Copy all the items below with "bus icon" replaced by "transit icon" at every occurrence and nothing else altered. Leave the pictures out of your copy.
-- start Material shown --
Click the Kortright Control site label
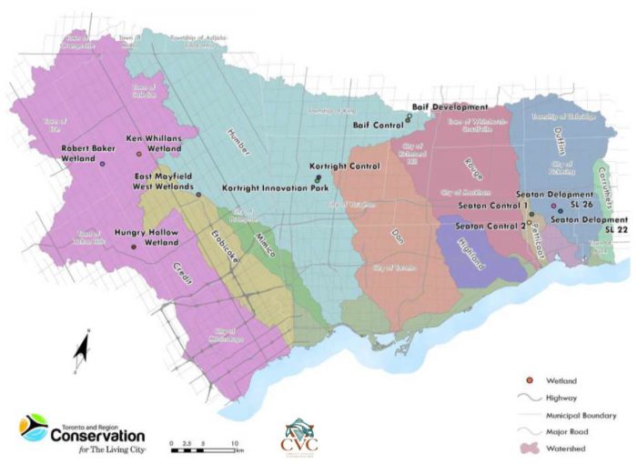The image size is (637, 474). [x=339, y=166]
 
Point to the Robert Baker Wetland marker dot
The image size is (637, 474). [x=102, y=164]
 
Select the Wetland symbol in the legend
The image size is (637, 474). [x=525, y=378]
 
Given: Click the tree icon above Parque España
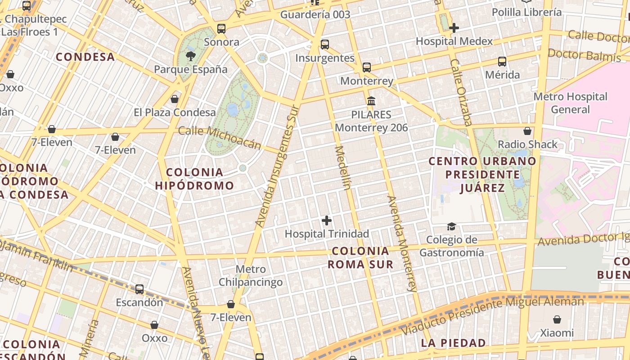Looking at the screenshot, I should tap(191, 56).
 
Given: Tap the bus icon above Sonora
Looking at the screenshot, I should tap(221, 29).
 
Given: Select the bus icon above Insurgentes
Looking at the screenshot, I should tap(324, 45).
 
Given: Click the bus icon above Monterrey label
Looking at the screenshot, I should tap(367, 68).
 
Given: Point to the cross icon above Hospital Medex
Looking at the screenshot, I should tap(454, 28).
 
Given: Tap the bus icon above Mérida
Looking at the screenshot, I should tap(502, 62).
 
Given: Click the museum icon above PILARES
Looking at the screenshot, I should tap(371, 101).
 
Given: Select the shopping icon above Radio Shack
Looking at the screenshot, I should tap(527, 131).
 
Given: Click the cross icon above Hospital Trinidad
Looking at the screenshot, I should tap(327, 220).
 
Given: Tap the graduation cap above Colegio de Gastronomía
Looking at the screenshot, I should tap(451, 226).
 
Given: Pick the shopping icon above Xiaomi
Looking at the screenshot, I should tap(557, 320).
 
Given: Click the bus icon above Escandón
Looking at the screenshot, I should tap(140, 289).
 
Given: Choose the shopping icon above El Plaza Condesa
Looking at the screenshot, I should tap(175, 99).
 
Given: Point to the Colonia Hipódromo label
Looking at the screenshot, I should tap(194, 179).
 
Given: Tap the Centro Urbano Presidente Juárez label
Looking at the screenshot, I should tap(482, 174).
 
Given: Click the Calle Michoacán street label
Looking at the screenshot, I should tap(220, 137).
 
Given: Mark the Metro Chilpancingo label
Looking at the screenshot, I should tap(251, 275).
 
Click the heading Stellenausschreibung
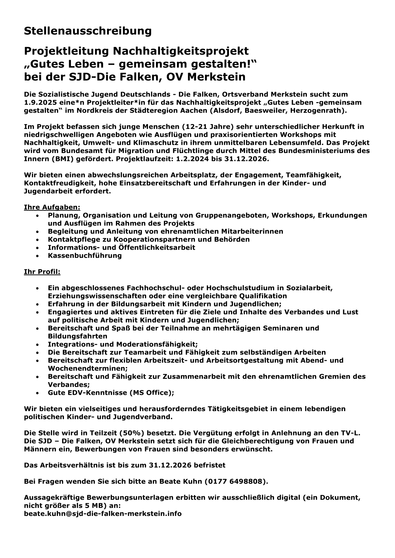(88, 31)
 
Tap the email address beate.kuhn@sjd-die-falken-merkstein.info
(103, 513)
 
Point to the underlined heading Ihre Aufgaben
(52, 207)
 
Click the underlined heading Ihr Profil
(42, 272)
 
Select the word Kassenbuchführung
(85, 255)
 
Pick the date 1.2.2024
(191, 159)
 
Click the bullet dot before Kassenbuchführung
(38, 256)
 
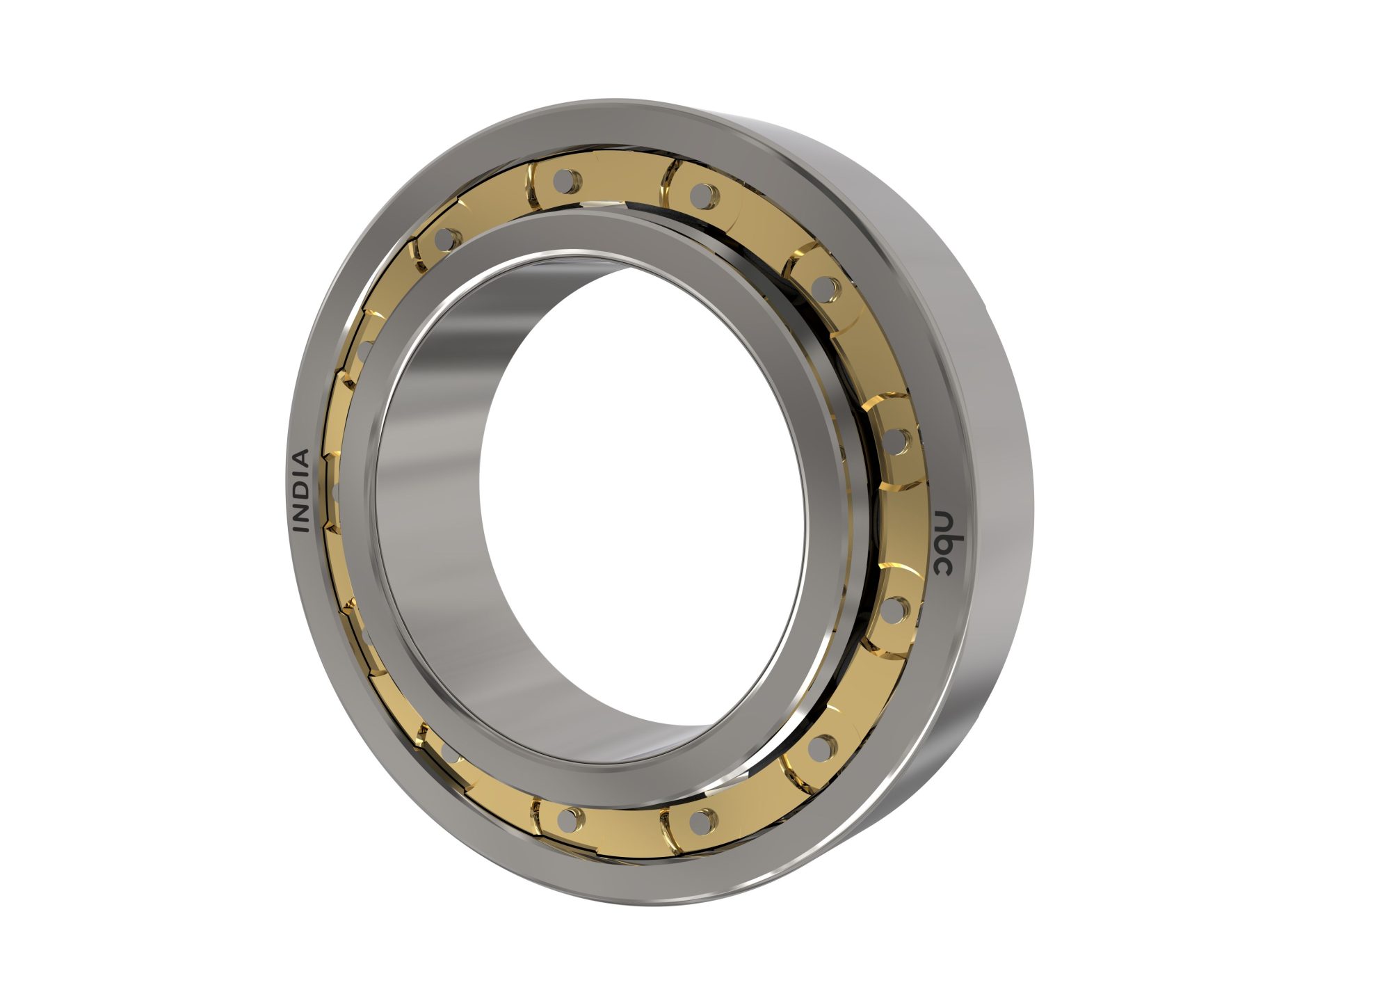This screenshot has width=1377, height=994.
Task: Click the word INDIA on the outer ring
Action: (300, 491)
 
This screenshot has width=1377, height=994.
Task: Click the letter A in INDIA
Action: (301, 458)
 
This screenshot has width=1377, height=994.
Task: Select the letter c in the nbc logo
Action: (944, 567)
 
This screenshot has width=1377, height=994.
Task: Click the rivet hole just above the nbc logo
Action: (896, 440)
-- end Material shown --
### Answer in full
Click the Kortright Control site label
The image size is (637, 474). [x=339, y=166]
 
Point to the Robert Baker Wetland marker dot
The image size is (637, 474). [x=102, y=164]
 
Select the Wetland symbol in the legend
The image size is (637, 474). [x=525, y=378]
 
Given: Click the tree icon above Parque España
Looking at the screenshot, I should tap(191, 56).
 
Given: Tap the transit icon above Sonora
Looking at the screenshot, I should tap(221, 29).
 
Given: Select the transit icon above Insurgentes
Looking at the screenshot, I should tap(324, 45).
 
Given: Click the transit icon above Monterrey label
Looking at the screenshot, I should tap(367, 68).
 
Given: Point to the cross icon above Hospital Medex
Looking at the screenshot, I should tap(454, 28).
 
Given: Tap the transit icon above Mérida
Looking at the screenshot, I should tap(502, 62).
 
Given: Click the museum icon above PILARES
Looking at the screenshot, I should tap(371, 101).
 
Given: Select the shopping icon above Radio Shack
Looking at the screenshot, I should tap(527, 131).
 
Given: Click the cross icon above Hospital Trinidad
Looking at the screenshot, I should tap(327, 220).
 
Given: Tap the graduation cap above Colegio de Gastronomía
Looking at the screenshot, I should tap(451, 226).
 
Given: Pick the shopping icon above Xiaomi
Looking at the screenshot, I should tap(557, 320).
 
Given: Click the transit icon above Escandón
Looking at the screenshot, I should tap(140, 289).
 
Given: Choose the shopping icon above El Plaza Condesa
Looking at the screenshot, I should tap(175, 99).
 
Given: Point to the Colonia Hipódromo label
Looking at the screenshot, I should tap(194, 179).
 
Given: Tap the Centro Urbano Presidente Juárez label
Looking at the screenshot, I should tap(482, 174).
 
Given: Click the Calle Michoacán street label
Looking at the screenshot, I should tap(220, 137).
 
Given: Mark the Metro Chilpancingo label
Looking at the screenshot, I should tap(251, 275).
 
Click the heading Stellenausschreibung
(88, 31)
 
Tap the email address beate.kuhn@sjd-die-falken-merkstein.info
(103, 513)
 
Point to the underlined heading Ihre Aufgaben
(52, 207)
 
Click the underlined heading Ihr Profil
(42, 272)
 
Select the word Kassenbuchführung
(85, 255)
 
Pick the date 1.2.2024
(191, 159)
 
Click the bullet dot before Kassenbuchführung
(38, 256)
 
This screenshot has width=1377, height=994.
Task: Click the word INDIA on the outer ring
Action: (300, 491)
 
This screenshot has width=1377, height=994.
Task: Click the letter A in INDIA
Action: (301, 458)
 
This screenshot has width=1377, height=994.
Task: Select the letter c in the nbc logo
Action: (944, 567)
 
This screenshot has width=1377, height=994.
Task: Click the rivet hole just above the nbc logo
Action: (896, 440)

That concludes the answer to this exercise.